Yes, this is all ‘in a perfect world’ type stuff. However, the point is that the burden is not on the guest to understand a hostel’s limitations. It’s the responsibility of the hostel to put systems and procedures in place which allow them to deliver to the best of their ability.
In the activity example, it seemed there was a simple lack of communication. Maybe the owner organized it but never passed on details to reception. Perhaps the webmaster put it on the site, but never alerted anyone. Somewhere there was a breakdown. I thought about all the elements that change regularly, beyond the static information we train new staff on. Rate changes, promos on the website, new partnerships and tours.
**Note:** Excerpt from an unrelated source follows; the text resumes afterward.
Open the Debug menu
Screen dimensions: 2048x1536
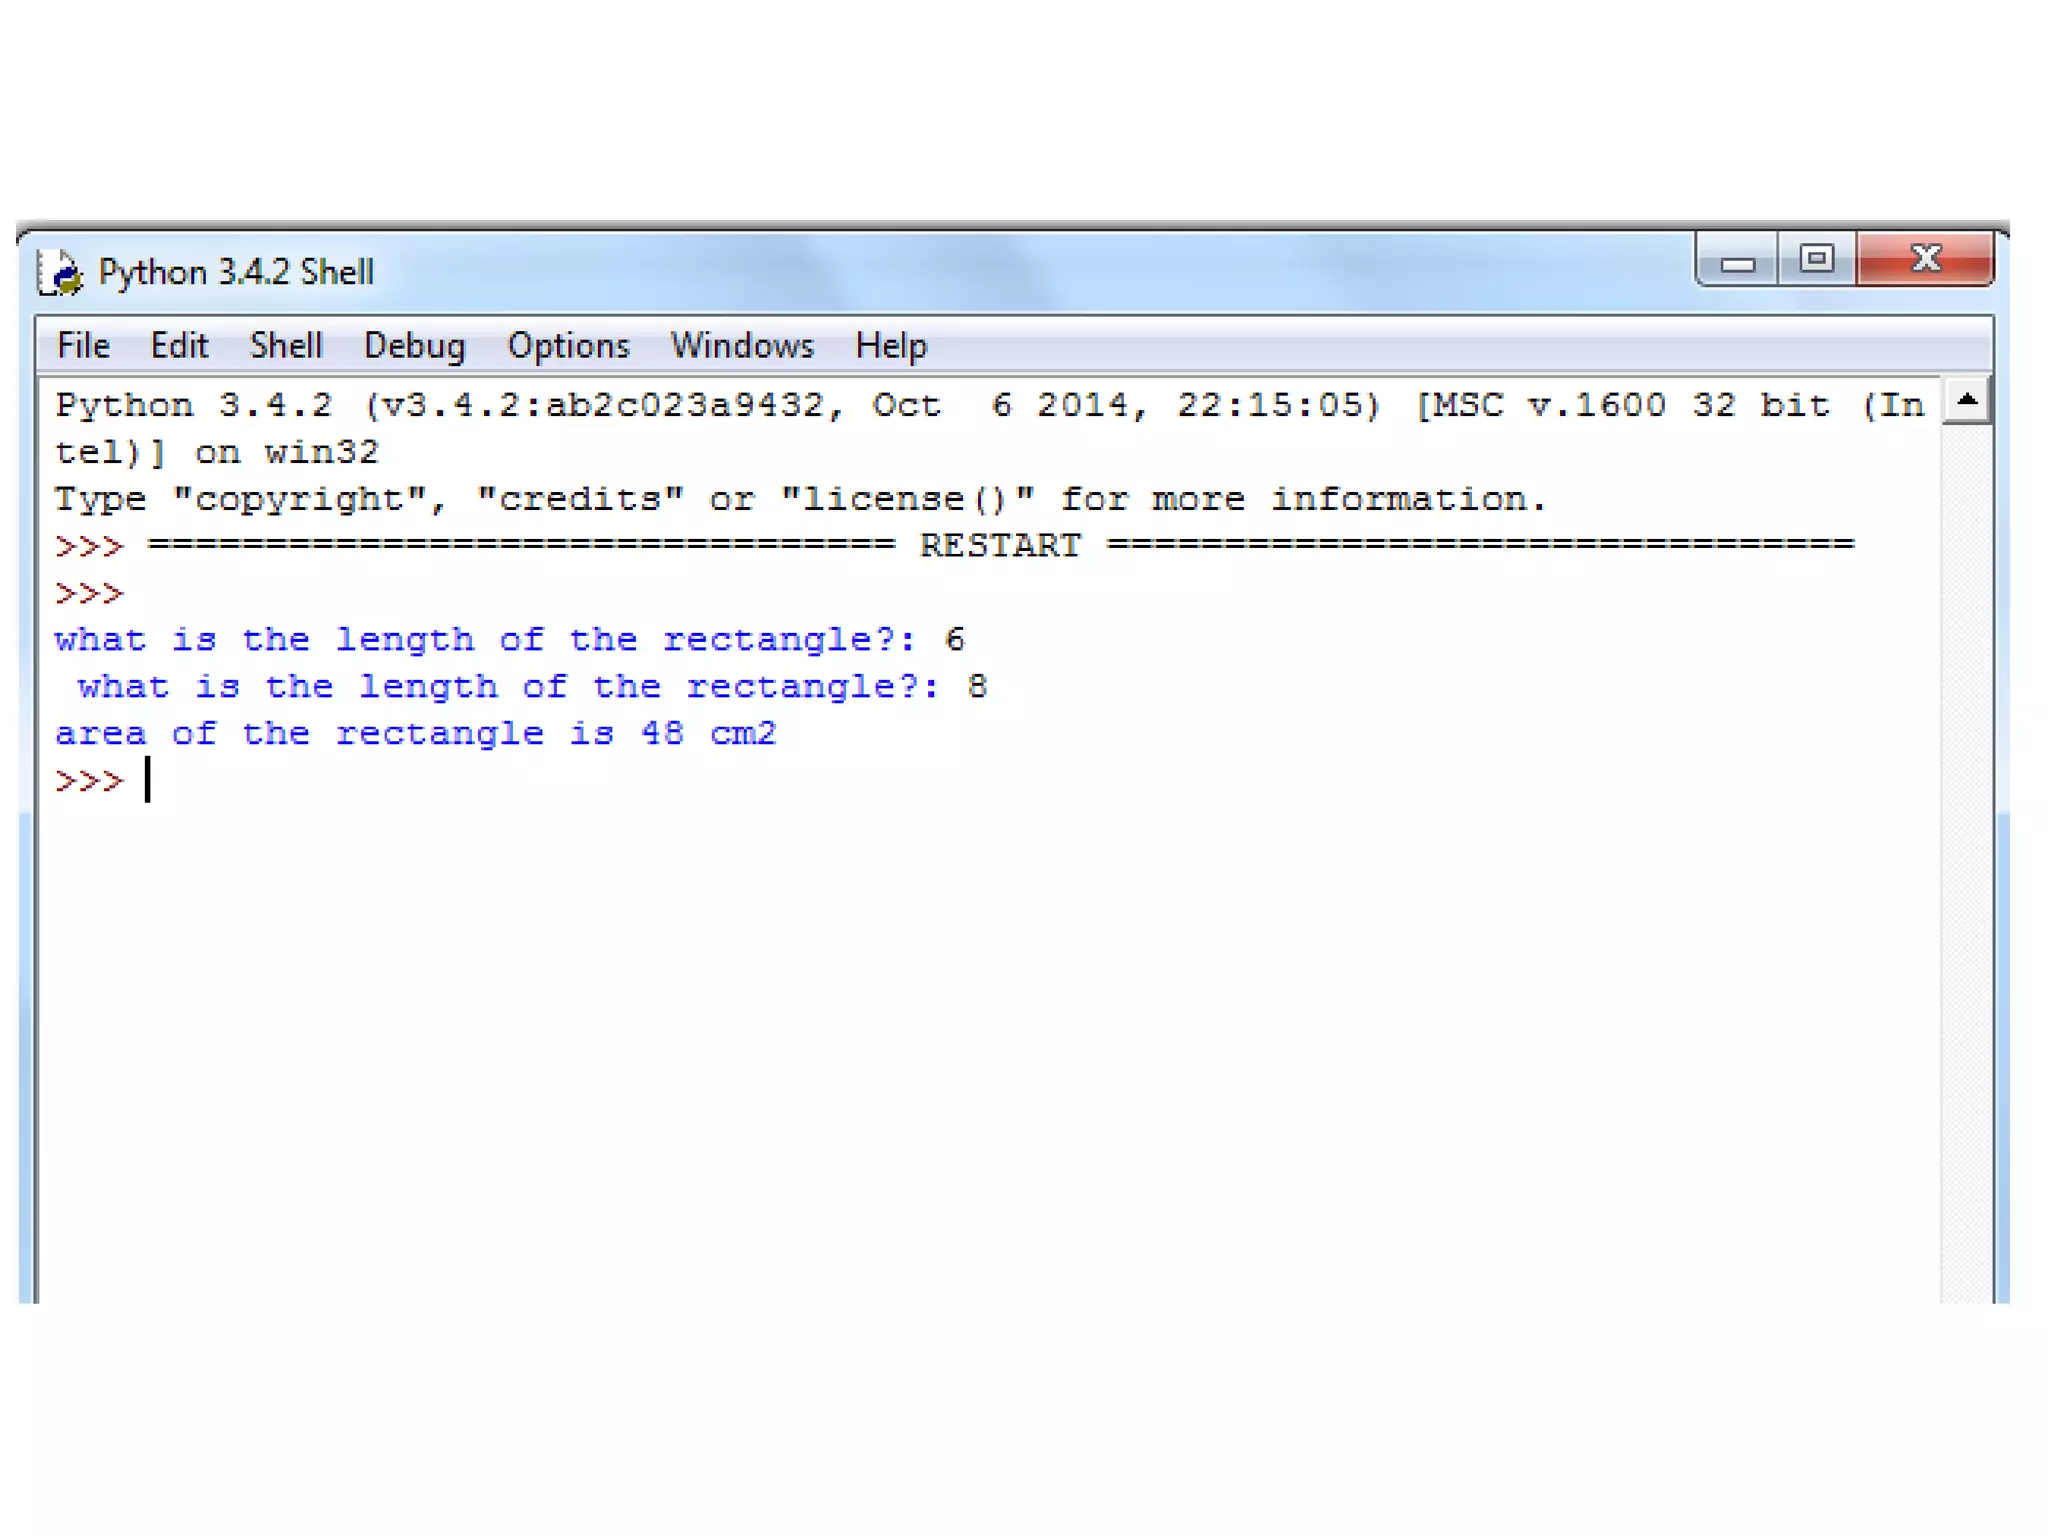414,346
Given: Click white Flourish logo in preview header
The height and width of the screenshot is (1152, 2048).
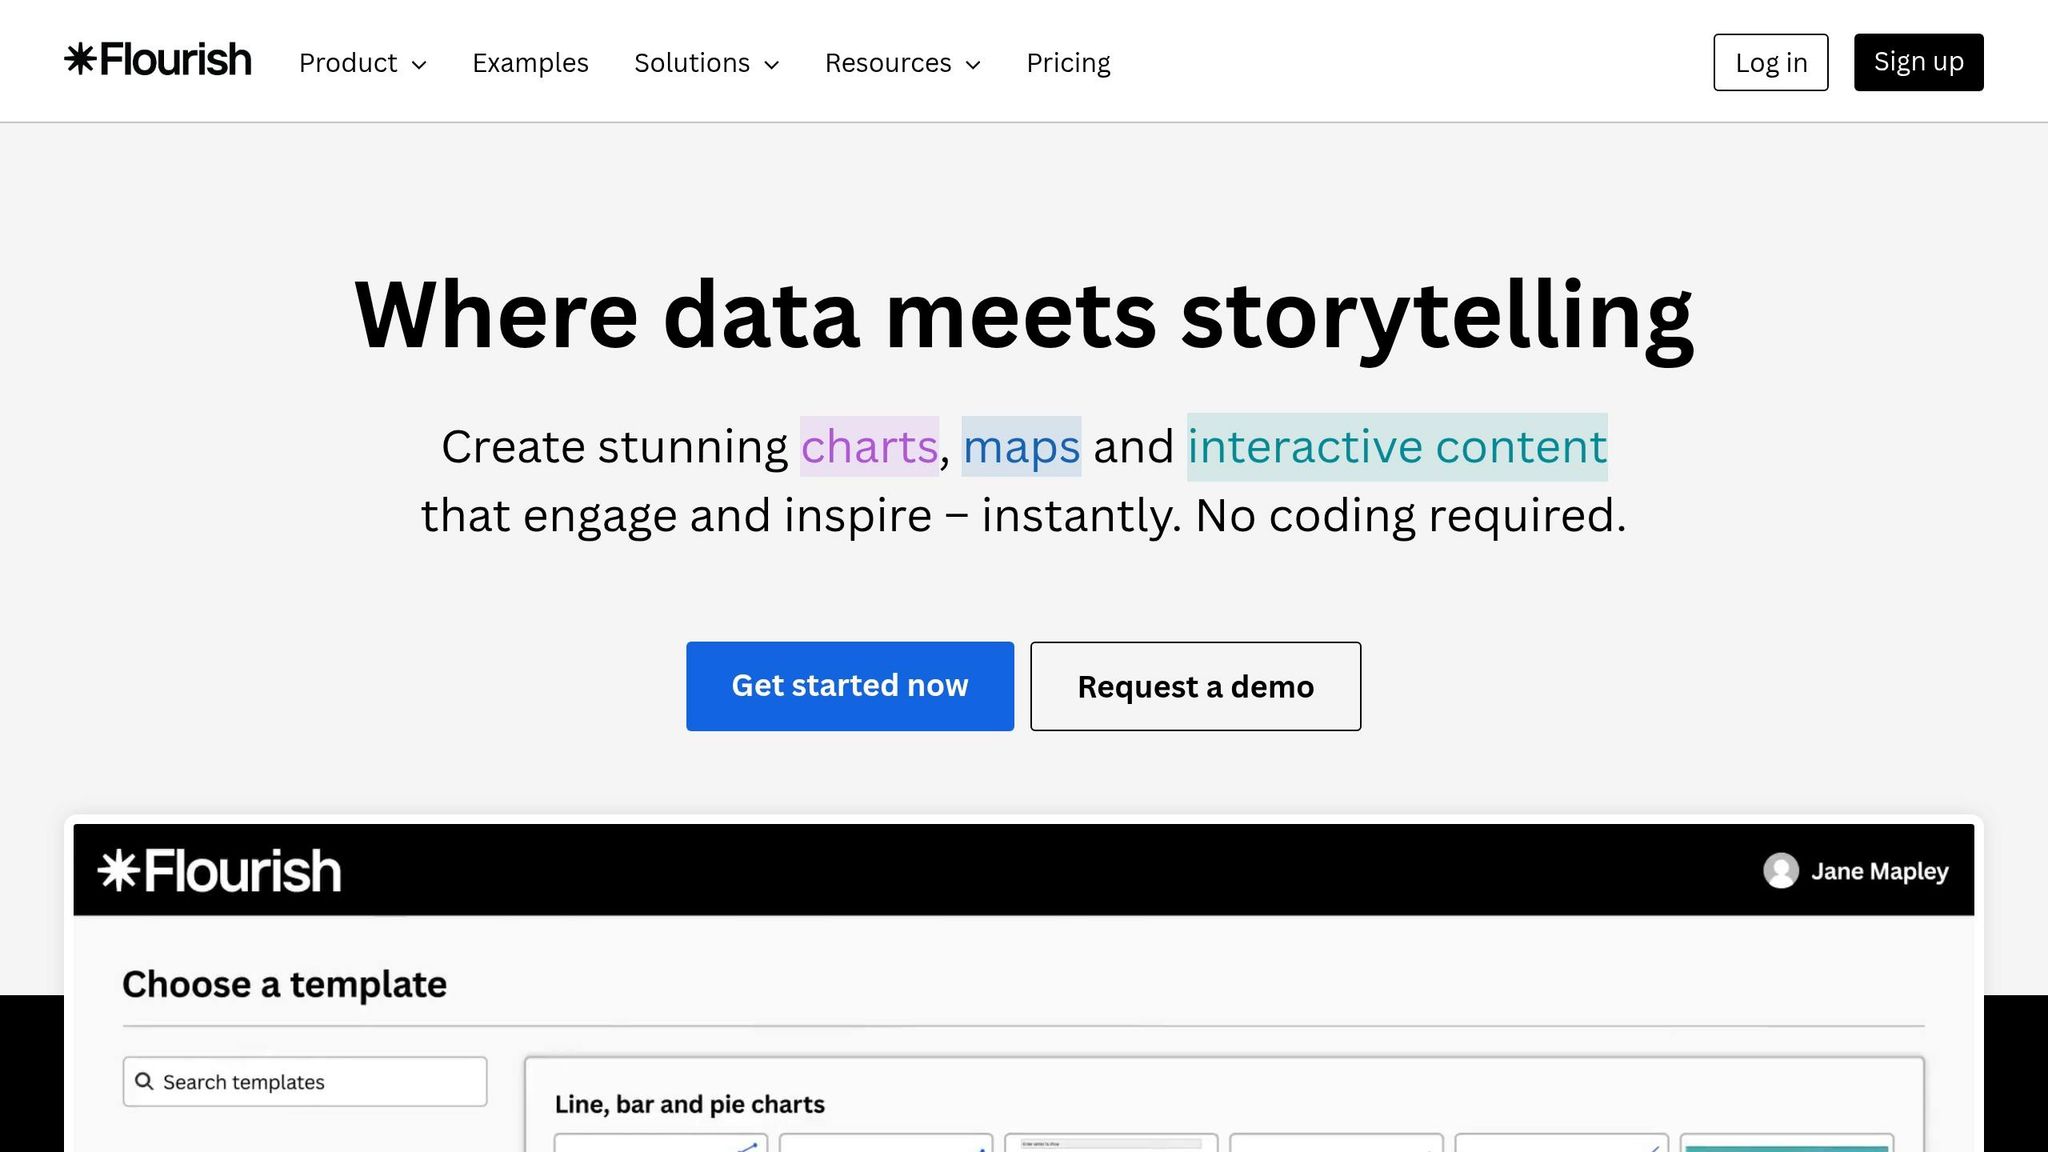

A good hostel will have procedures for all of the usual situations. However, what systems do we have in place to ensure that this changing or new information is continually being disseminated, and therefore allowing us to give a consistently knowledgeable guest experience?
The memory of the new girl on reception also made me think about how we train new staff, and in which areas. To be honest, my staff training has always been ‘hostel focused’. How our PMS works, how we respond on Airbnb, what cleaning checklists to use and when, etc. etc. I realized I spent very little time training them on city knowledge. Not just where the tourist highlights are, but also logistics such as the closest pharmacy. Or perhaps more important to many travelers, the closest liquor store and its closing hours.
I remember being really surprised when once a receptionist couldn’t tell me where an ATM was located. To me that was pretty basic traveler information. Yet it’s something I have rarely thought about in terms of staff training. Between forgotten information and regular changes, I’ve realized (in an obvious but slow burning light bulb moment) that if you want your hostel staff to consistently be knowledgeable, you must continually be giving them the tools to do so.
A hostel should also be consistent with their quality and service, as evidenced by the high vs. low season example. I strongly believe your atmosphere and style will dictate what your quality standards are, and how they are met. Take a case of overbooking, for instance:
One hostel may dictate that keeping high quality and service means not filling the hostel past normal capacity, as to not cramp current guests or divide personal service. They may also not want to give the incoming guests a poor experience, and find that relocating them to an equal (or better) place is the best level of service they can offer.
Another hostel may maintain that all of the guests chose their hostel for a reason, and providing the best service would be finding a way to include everyone as part of the community (using an overflow spot, for instance) and not turn anyone away to a place they didn’t choose. Their emphasis on a communal and inclusive atmosphere may be more central to a high level of service than reducing the need to share a little bit more than usual. Neither of these two ways is inherently better or worse, but keeping consistent to your values will provide a constant level of high service, even when things don’t go as planned.
In the end, being consistent on areas like knowledge or service means always following your purpose and culture. Centering your standards and procedures around your overall motivations is, what helps keep everything you do consistent. WHY are you doing what you’re doing? Are staff trained to keep this question in mind when making decisions? If you keep true to this, then everything else will eventually fall into place.